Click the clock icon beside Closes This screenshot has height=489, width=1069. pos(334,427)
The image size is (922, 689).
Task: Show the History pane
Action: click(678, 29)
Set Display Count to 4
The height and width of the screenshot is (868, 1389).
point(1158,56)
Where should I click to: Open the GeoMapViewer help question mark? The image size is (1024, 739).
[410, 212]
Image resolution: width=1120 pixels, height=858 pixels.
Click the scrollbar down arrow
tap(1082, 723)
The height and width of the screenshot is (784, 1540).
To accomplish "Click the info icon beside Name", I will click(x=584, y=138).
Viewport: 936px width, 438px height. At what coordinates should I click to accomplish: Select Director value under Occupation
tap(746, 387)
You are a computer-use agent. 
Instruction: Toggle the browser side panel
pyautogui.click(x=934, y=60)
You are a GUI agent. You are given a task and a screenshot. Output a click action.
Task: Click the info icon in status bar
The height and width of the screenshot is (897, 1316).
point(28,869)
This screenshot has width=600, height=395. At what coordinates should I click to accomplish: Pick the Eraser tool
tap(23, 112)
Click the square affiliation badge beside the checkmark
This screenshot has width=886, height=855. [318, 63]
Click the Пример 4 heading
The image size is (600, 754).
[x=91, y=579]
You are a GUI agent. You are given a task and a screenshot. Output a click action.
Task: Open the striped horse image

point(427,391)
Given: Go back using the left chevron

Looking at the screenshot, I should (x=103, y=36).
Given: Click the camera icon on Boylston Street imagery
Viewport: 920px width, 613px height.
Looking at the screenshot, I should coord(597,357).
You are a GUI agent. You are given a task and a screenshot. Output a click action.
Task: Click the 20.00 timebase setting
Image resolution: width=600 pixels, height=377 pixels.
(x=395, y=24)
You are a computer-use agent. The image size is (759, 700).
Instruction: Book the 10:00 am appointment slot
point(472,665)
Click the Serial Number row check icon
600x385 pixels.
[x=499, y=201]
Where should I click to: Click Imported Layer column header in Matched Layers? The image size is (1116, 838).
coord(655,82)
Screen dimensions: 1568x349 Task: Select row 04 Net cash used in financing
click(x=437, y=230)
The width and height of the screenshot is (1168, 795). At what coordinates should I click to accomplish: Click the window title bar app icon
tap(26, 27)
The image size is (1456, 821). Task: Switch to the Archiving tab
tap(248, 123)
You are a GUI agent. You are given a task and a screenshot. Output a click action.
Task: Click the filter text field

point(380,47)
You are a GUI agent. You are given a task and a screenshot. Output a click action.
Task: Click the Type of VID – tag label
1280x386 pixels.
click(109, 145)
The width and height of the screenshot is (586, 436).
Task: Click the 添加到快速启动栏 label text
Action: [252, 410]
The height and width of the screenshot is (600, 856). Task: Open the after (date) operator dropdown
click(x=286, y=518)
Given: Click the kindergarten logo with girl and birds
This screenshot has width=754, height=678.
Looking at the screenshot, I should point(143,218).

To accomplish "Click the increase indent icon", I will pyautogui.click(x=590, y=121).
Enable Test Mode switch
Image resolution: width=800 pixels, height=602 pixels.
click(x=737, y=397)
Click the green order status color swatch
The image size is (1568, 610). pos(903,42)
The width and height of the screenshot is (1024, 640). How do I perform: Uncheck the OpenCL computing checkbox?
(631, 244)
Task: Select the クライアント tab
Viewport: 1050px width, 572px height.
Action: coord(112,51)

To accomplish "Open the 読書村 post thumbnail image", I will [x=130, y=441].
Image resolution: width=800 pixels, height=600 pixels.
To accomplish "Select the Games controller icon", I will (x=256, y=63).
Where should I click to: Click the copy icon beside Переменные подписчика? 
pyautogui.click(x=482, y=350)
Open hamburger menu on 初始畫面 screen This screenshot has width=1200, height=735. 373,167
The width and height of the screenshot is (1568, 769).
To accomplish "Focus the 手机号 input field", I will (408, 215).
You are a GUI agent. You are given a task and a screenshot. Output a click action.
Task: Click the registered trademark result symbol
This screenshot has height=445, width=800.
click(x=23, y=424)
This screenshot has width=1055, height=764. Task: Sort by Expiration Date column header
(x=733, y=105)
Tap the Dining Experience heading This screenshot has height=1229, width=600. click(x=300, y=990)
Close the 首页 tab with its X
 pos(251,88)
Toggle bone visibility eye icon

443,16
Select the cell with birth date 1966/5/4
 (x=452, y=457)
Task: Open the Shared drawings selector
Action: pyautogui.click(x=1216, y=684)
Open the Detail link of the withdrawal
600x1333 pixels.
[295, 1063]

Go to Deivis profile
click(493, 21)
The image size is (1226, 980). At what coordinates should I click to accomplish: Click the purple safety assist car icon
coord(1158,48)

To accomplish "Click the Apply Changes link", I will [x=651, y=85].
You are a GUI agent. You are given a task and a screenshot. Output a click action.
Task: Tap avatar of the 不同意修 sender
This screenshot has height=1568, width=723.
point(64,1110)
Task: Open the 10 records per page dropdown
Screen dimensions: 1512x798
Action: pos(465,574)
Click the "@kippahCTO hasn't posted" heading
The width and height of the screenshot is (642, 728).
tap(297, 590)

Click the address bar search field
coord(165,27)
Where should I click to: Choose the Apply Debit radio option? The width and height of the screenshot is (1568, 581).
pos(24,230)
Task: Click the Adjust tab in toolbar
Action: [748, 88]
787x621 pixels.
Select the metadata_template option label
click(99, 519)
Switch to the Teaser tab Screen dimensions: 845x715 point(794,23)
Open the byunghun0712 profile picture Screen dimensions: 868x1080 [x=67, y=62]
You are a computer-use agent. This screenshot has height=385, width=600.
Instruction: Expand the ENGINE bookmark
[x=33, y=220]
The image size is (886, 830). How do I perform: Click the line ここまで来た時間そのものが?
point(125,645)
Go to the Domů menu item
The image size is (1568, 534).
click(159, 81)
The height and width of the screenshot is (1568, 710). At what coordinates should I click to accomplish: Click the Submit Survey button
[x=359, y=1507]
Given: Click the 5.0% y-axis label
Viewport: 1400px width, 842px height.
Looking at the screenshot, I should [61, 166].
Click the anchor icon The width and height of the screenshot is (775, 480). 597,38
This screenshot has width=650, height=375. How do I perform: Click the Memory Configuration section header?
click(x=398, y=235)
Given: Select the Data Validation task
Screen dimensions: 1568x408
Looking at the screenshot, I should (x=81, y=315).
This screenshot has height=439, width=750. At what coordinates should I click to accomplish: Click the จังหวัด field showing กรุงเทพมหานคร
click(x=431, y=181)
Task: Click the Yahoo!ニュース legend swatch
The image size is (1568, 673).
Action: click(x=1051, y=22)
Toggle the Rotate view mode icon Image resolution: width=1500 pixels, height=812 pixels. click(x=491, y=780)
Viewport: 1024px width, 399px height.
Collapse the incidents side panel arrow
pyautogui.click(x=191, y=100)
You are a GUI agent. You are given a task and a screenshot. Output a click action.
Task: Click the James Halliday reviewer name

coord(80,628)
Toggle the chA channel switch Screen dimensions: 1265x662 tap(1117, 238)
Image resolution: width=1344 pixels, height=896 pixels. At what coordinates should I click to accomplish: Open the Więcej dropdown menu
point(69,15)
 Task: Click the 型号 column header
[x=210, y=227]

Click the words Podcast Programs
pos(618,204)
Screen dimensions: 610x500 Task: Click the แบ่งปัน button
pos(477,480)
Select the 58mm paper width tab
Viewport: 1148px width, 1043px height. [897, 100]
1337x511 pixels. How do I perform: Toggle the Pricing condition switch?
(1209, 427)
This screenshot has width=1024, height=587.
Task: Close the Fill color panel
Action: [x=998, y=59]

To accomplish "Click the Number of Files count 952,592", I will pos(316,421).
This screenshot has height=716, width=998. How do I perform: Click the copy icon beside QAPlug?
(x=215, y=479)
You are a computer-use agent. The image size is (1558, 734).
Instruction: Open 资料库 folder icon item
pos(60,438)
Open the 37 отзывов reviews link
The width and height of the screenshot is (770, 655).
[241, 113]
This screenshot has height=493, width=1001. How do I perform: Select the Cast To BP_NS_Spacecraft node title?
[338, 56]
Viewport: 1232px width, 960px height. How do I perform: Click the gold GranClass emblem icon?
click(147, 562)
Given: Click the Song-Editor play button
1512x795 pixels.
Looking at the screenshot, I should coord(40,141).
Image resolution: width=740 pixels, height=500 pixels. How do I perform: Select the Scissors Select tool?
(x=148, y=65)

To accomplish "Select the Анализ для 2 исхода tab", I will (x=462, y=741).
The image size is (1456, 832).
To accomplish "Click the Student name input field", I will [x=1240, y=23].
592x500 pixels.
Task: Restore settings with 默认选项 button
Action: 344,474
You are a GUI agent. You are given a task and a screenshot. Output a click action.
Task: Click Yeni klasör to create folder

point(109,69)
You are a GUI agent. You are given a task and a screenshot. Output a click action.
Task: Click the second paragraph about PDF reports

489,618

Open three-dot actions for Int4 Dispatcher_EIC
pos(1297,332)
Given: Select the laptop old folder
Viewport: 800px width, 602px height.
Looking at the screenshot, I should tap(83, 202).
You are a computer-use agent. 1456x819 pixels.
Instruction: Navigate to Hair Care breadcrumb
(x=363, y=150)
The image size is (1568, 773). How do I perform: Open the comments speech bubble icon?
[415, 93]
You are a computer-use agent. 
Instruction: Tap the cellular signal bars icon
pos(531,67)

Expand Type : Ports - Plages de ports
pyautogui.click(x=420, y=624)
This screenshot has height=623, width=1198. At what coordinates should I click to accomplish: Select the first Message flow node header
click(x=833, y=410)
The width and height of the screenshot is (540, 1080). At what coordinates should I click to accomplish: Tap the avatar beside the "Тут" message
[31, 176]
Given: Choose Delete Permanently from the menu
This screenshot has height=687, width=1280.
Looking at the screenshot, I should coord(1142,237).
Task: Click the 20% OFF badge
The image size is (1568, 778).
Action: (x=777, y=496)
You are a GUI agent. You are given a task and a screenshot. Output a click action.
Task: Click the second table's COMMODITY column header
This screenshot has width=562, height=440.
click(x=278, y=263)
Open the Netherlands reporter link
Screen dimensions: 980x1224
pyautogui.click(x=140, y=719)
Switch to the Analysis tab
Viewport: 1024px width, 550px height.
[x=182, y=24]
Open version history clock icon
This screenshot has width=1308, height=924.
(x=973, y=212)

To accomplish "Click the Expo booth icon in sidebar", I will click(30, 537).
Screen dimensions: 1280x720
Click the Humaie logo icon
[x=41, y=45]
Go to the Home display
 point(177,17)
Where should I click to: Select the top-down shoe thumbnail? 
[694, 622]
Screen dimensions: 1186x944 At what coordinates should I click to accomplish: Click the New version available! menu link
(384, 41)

_WHAT THE TASK REQUIRES_
Please go over the data above and copy each line with "heading" in it.

_PROBLEM SOLUTION_
Click the Пример 4 heading
Tap the Dining Experience heading This screenshot has height=1229, width=600. click(x=300, y=990)
Click the "@kippahCTO hasn't posted" heading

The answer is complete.